*Text provided*.
=== Section Start ===

# Chagas Disease in a Non-Endemic Setting: Clinical Profile, Treatment Outcomes, and Predictors of Cure in a 15-Year Cohort Study

**Authors:** Carlos Bea-Serrano, Ana Isabel de Gracia-León, Jara Llenas-García, Sara Vela-Bernal, Andreu Belmonte-Domingo, Carolina Pinto-Pla, Ana Ferrer-Ribera, María José Galindo, María Jesús Alcaraz, María Rosa Oltra Sempere

PMC · DOI: 10.3390/tropicalmed10060161 · 2025-06-11

## TL;DR

This study examines Chagas disease in a non-endemic region, focusing on patient characteristics, treatment outcomes, and factors predicting a cure.

## Contribution

The study identifies obesity as a key predictor of serological cure in non-endemic Chagas disease patients.

## Key findings

- Obesity was the only independent predictor of serological cure in treated patients.
- Cardiac symptoms were significantly associated with cardiac involvement, but digestive symptoms were not.
- Only 8.1% of treated patients achieved serological cure after a median of 26 months.

=== Section End ===

(Stored records)
=== Section Start ===

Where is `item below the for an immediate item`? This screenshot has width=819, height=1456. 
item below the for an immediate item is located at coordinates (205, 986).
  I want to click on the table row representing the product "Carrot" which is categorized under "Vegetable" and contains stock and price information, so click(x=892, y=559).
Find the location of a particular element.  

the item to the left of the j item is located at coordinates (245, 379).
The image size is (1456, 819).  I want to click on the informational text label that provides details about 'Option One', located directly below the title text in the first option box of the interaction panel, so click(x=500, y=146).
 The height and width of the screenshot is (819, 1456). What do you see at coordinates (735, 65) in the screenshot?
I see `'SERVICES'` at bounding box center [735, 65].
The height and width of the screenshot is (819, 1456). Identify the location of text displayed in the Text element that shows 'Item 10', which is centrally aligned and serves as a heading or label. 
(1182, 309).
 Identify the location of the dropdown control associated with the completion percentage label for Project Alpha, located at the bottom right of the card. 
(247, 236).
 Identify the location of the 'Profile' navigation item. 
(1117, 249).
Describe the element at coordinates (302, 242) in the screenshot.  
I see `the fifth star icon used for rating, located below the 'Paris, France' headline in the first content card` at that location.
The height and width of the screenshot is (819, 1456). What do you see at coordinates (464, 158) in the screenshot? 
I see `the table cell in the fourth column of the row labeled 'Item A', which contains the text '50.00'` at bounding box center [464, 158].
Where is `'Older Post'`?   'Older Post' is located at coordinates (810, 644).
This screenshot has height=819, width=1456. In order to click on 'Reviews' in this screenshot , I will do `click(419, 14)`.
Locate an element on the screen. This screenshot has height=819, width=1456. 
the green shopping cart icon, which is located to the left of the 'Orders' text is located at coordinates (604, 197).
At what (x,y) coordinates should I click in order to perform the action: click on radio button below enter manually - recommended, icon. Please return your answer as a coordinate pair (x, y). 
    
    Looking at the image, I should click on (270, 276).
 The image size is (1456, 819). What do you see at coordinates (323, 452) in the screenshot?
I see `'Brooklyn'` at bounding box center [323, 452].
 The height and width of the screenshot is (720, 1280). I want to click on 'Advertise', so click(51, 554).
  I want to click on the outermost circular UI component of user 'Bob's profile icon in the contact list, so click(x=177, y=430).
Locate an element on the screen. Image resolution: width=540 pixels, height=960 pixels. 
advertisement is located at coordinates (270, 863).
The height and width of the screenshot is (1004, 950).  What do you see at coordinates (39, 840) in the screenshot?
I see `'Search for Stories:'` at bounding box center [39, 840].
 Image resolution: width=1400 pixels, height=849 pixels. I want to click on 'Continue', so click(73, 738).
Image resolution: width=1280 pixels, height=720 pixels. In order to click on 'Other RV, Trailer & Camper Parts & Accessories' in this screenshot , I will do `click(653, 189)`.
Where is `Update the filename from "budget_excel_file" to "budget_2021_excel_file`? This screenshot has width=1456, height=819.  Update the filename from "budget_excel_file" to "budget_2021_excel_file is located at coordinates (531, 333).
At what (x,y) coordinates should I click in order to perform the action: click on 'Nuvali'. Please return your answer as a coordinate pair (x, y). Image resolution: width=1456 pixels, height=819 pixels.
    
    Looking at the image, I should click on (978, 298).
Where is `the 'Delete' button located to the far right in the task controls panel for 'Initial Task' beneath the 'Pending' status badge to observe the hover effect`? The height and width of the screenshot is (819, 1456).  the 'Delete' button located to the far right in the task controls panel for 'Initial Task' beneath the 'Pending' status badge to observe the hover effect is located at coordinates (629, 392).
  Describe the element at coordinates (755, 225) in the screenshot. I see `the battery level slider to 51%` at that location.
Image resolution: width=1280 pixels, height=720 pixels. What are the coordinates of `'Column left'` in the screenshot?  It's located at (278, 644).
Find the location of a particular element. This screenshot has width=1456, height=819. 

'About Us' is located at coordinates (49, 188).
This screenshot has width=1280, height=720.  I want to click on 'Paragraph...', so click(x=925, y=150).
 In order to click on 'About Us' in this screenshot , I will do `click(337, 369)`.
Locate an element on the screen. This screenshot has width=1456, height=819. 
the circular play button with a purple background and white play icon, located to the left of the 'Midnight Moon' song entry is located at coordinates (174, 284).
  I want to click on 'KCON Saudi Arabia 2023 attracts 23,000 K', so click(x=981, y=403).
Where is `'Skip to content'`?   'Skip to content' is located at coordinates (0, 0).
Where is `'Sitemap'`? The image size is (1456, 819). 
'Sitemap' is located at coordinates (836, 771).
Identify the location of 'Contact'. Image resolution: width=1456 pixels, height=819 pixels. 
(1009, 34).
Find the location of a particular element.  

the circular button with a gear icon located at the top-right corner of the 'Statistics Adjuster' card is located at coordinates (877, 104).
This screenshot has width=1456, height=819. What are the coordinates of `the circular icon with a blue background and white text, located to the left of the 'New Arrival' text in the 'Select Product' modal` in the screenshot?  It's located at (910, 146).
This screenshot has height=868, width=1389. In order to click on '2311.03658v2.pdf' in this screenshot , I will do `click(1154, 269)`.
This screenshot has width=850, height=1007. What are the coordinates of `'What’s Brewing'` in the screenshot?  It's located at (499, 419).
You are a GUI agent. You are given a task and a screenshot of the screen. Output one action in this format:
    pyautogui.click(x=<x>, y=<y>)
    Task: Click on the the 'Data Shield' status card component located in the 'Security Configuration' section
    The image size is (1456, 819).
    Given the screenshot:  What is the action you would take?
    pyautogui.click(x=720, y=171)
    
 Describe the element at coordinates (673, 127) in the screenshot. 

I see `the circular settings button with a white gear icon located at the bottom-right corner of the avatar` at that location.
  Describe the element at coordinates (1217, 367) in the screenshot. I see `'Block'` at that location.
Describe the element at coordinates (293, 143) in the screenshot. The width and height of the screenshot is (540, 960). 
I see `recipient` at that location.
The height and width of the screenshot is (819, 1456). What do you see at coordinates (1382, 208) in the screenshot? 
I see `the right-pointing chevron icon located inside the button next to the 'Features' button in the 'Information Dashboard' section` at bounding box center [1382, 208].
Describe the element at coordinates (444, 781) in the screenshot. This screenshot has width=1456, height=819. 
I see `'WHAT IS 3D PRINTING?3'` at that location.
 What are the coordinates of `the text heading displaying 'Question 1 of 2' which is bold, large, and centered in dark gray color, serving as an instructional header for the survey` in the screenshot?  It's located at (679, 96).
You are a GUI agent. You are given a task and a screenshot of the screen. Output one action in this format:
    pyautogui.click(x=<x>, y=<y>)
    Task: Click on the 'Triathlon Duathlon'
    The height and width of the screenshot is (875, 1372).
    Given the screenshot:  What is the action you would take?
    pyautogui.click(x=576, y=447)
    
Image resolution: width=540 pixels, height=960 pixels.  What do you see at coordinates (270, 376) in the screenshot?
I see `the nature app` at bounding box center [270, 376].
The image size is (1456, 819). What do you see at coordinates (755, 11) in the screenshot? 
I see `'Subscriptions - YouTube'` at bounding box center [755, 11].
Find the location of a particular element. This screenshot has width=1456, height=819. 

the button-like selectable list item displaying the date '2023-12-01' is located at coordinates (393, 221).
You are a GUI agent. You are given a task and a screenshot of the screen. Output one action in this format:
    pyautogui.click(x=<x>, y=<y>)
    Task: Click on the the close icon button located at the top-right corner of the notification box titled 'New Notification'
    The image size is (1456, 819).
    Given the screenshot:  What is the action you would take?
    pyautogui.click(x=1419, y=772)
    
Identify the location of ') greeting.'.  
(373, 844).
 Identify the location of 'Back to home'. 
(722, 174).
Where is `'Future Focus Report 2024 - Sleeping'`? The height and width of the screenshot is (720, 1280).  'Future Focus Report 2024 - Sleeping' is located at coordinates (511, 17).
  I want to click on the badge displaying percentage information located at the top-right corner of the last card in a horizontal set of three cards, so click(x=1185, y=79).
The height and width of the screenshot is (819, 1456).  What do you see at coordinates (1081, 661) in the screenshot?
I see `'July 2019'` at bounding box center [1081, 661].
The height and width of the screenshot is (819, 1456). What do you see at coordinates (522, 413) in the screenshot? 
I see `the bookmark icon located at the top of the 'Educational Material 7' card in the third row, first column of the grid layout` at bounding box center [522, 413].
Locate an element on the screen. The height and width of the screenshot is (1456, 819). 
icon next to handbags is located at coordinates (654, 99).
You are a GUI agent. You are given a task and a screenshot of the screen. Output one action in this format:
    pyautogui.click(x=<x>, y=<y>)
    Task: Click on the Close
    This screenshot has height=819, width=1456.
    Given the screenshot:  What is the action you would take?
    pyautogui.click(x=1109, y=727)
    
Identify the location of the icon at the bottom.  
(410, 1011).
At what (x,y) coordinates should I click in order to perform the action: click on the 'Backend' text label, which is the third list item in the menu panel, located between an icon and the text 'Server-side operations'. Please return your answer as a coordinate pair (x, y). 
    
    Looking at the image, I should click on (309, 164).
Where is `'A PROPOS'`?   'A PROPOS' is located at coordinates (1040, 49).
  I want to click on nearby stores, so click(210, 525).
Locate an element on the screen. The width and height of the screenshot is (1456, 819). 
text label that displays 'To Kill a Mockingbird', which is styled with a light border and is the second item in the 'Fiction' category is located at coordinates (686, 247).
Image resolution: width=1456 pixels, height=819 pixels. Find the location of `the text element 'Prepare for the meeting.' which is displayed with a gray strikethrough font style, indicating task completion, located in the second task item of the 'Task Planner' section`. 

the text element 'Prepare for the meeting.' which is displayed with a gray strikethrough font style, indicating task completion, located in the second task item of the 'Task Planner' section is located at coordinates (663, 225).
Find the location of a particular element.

=== Section End ===

Substitute "gastrointestinal symptoms" for "digestive symptoms" in the stretch of the Chagas disease study from "The study identifies" through "of 26 months.", and write out that stretch.

The study identifies obesity as a key predictor of serological cure in non-endemic Chagas disease patients.

## Key findings

- Obesity was the only independent predictor of serological cure in treated patients.
- Cardiac symptoms were significantly associated with cardiac involvement, but gastrointestinal symptoms were not.
- Only 8.1% of treated patients achieved serological cure after a median of 26 months.